● **Problem details**: Copy the records below word for word, from the line containing "Given: Click the Unión La Calera ULC crest" down to the line containing "point(953,560)", including both of those lines.

● **Material to process**:
· · ·
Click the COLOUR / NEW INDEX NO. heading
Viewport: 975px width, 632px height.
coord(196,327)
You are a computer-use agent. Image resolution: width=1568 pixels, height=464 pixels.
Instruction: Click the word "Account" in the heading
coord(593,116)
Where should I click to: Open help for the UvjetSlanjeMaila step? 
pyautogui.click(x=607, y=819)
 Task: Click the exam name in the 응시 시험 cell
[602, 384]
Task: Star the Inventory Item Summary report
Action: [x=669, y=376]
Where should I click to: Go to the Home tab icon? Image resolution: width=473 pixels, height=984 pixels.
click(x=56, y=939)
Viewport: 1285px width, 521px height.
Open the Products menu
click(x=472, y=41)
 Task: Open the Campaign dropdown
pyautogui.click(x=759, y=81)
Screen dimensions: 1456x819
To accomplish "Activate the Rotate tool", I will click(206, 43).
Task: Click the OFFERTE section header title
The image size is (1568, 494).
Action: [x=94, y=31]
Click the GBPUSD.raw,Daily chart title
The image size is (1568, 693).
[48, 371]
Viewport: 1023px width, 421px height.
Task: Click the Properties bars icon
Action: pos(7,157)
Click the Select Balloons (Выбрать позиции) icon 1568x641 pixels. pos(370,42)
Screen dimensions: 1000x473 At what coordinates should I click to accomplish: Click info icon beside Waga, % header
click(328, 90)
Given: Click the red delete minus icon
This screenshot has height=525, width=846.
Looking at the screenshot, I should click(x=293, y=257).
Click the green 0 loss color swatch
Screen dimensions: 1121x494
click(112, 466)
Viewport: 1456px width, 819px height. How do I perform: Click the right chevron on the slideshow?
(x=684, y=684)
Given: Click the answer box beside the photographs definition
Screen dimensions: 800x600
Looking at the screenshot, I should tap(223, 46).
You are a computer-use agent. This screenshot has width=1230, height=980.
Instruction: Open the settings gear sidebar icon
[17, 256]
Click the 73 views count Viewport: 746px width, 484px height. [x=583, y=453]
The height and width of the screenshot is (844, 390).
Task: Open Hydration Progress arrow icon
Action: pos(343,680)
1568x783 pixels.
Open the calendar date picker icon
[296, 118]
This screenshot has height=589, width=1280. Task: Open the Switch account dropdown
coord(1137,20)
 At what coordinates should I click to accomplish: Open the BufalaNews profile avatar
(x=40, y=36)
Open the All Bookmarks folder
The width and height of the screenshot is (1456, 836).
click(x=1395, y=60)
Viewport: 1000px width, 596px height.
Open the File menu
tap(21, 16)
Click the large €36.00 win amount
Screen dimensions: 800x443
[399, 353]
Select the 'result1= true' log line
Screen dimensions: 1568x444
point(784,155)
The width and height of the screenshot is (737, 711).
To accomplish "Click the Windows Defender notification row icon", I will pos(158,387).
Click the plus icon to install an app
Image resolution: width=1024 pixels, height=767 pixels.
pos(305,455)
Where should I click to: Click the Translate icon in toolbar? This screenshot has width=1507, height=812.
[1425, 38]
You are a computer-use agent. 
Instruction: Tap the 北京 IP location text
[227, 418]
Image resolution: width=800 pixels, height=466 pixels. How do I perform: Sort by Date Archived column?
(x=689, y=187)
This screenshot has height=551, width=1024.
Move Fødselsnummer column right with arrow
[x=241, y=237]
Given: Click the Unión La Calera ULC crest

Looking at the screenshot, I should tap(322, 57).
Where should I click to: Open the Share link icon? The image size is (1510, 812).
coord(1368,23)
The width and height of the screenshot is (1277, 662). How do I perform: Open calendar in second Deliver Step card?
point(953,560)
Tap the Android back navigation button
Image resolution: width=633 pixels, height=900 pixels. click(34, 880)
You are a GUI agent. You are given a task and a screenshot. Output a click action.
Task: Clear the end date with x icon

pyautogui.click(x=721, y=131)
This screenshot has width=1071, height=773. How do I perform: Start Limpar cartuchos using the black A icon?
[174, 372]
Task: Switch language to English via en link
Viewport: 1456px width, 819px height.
· · ·
● **Answer for this exercise**:
Given: Click the Unión La Calera ULC crest

Looking at the screenshot, I should tap(322, 57).
Where should I click to: Open the Share link icon? The image size is (1510, 812).
coord(1368,23)
The width and height of the screenshot is (1277, 662). How do I perform: Open calendar in second Deliver Step card?
point(953,560)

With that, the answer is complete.